Ungarn gewährt wegen Korruption gesuchtem PiS-Politiker Asyl - Warschau empört
Die Gewährung von Asyl in Ungarn für einen in Polen wegen Korruptionsvorwürfen gesuchten Politiker hat heftigen Streit zwischen beiden Ländern ausgelöst. Die Regierung in Warschau bewertete den Vorgang am Freitag als "feindseligen Akt". Sie bestellte deshalb den ungarischen Botschafter ein und rief ihren eigenen Botschafter aus Budapest zurück, wie das polnische Außenministerium mitteilte.
Die ungarische Regierung hatte am Donnerstag mitgeteilt, den Antrag des Politikers der rechtsnationalistischen früheren Regierungspartei PiS und Ex-Vizejustizministers Marcin Romanowski auf "politisches Asyl" genehmigt zu haben. Dies sei "im Einklang mit ungarischem und europäischem Recht" geschehen, sagte der Kabinettschef von Ungarns Ministerpräsident Viktor Orban, Gergely Gulyas, der Zeitung "Mandiner".
Politisches Asyl könne gewährt werden, wenn nicht zweifelsfrei gewährleistet sei, dass der Rechtsfall des Betroffenen in seinem Heimatland "unparteiisch und frei von politischer Einflussnahme" behandelt werde, führte Gulyas aus. "Dieses Risiko besteht heute in Polen ganz allgemein und besonders in diesem Fall", sagte der Kabinettschef.

INHALT DER DATEN —
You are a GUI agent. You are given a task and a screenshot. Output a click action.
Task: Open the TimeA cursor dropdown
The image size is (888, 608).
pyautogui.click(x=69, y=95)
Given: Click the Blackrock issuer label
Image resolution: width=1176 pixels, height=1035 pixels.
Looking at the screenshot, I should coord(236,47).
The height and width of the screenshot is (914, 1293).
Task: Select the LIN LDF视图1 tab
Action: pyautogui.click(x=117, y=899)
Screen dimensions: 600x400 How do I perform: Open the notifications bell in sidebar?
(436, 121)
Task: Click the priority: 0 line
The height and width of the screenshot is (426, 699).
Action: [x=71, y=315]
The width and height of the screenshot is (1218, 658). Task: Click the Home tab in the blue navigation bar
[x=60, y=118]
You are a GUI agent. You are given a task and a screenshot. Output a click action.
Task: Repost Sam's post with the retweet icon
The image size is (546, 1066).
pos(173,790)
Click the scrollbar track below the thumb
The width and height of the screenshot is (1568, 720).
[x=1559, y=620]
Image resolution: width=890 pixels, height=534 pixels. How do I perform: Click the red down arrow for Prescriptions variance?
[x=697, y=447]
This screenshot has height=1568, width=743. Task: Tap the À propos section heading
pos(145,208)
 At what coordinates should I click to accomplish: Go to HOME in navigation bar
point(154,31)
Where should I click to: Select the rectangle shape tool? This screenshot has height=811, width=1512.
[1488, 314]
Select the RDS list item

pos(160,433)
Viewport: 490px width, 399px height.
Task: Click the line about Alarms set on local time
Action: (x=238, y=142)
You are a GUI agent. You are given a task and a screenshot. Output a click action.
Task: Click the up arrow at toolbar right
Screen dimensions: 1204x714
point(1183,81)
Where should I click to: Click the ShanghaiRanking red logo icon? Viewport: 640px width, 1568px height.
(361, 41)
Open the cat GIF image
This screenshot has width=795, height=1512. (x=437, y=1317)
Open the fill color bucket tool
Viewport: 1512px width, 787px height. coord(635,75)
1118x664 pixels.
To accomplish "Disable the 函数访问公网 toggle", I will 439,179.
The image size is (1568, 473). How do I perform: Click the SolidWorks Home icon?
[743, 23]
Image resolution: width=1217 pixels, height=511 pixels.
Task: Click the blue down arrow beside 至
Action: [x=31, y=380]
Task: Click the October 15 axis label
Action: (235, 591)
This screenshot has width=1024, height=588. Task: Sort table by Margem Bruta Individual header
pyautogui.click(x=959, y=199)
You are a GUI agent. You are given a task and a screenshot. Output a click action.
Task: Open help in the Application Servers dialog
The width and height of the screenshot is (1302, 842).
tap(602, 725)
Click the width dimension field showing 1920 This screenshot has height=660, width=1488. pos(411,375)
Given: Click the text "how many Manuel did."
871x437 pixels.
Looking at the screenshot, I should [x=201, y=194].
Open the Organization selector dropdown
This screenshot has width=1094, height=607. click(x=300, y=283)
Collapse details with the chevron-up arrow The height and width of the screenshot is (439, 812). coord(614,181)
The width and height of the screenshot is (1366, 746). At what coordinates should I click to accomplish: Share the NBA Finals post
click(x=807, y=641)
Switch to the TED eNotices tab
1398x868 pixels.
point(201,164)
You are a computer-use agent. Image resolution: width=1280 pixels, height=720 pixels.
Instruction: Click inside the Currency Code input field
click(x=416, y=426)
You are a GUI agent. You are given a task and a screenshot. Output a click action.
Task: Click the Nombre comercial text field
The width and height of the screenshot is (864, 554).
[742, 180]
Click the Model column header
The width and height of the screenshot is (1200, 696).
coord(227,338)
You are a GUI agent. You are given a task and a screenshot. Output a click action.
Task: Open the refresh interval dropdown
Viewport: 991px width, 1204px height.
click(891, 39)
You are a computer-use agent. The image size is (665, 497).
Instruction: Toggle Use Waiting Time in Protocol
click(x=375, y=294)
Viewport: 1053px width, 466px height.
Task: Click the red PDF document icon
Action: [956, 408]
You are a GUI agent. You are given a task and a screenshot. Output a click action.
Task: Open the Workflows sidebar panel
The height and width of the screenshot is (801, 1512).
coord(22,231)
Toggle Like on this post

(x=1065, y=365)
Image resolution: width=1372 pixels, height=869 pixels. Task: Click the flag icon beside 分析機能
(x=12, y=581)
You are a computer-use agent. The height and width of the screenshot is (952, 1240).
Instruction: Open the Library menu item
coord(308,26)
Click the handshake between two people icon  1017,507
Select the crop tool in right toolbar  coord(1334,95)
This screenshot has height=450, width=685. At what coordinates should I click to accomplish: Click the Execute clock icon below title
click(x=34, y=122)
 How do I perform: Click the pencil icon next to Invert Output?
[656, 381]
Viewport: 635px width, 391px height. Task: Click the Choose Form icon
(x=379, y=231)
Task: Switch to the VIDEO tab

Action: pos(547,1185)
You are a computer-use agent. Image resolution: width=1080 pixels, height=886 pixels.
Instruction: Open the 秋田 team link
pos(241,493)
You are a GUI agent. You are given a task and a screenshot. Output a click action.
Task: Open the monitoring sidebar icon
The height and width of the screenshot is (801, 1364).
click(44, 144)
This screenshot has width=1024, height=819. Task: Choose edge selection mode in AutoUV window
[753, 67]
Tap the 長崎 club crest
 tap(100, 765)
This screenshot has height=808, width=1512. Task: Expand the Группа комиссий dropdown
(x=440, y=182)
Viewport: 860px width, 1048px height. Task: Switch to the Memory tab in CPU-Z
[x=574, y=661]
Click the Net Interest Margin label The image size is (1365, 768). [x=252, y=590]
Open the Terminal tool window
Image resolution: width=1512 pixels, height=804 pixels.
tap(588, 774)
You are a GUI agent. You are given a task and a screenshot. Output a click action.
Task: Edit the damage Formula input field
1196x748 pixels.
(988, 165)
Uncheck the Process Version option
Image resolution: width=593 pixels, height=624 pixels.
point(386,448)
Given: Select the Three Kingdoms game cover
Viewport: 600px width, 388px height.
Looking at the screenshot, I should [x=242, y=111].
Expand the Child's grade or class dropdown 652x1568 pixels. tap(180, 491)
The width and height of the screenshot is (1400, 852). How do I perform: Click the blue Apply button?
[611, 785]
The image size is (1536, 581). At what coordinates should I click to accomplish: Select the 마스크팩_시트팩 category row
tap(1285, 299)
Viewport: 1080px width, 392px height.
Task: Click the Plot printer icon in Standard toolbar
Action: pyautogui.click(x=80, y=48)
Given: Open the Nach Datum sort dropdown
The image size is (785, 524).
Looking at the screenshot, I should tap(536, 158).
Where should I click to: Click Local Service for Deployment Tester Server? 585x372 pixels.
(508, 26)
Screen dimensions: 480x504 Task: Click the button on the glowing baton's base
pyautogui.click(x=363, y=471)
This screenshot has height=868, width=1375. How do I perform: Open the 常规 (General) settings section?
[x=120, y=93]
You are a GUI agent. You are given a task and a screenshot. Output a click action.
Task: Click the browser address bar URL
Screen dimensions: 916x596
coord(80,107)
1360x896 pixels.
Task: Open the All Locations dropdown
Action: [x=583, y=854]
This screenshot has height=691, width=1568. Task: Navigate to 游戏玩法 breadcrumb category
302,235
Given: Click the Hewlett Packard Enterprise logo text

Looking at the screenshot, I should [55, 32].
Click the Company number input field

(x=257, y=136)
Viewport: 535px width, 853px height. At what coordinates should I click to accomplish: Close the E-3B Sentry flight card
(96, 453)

AUFTRAG 1 — Schreiben Sie den Textauszug über Romanowskis Asyl in Ungarn von „Ungarn gewährt wegen“ bis „polnische Außenministerium mitteilte.“ wortgetreu ab.
AUFTRAG 2 — Führen Sie den Textauszug über Romanowskis Asyl in Ungarn im Anschluss an seinen letzten Satz weiter.

SCHRIFTLICHE ANTWORT 1 —
Ungarn gewährt wegen Korruption gesuchtem PiS-Politiker Asyl - Warschau empört
Die Gewährung von Asyl in Ungarn für einen in Polen wegen Korruptionsvorwürfen gesuchten Politiker hat heftigen Streit zwischen beiden Ländern ausgelöst. Die Regierung in Warschau bewertete den Vorgang am Freitag als "feindseligen Akt". Sie bestellte deshalb den ungarischen Botschafter ein und rief ihren eigenen Botschafter aus Budapest zurück, wie das polnische Außenministerium mitteilte.

SCHRIFTLICHE ANTWORT 2 —
Die polnische Regierung reagierte empört. Der ungarische Botschafter sei noch für Freitag einbestellt worden, um ihm den "offiziellen Protest" Polens zu übermitteln, teilte das Außenministerium mit. Zugleich sei der polnische Botschafter in Ungarn zu "Konsultationen" nach Warschau zurückgerufen worden.
Das Asyl für Romanowski mit einer "vorgeblichen politischen Verfolgung" zu rechtfertigen, sei "beleidigend für die polnischen Bürger und Behörden", befand das polnische Außenministerium. Romanowski werde mit einem europäischen Haftbefehl gesucht. Ihm Asyl zu gewähren, verstoße gegen "die elementaren Prinzipien, die für Mitgliedstaaten der Europäischen Union gelten".
Der polnische Ministerpräsident Donald Tusk griff seinen ungarischen Kollegen Orban wegen des Vorgangs scharf an. "Jene, die gestohlen haben und die korrupt sind, flüchten sich in Staaten und unter die Flügel von Politiker, die ihnen ähneln", hatte Tusk am Rande des EU-Gipfels in Brüssel in unmissverständlich auf Orban gemünzten Worten gesagt.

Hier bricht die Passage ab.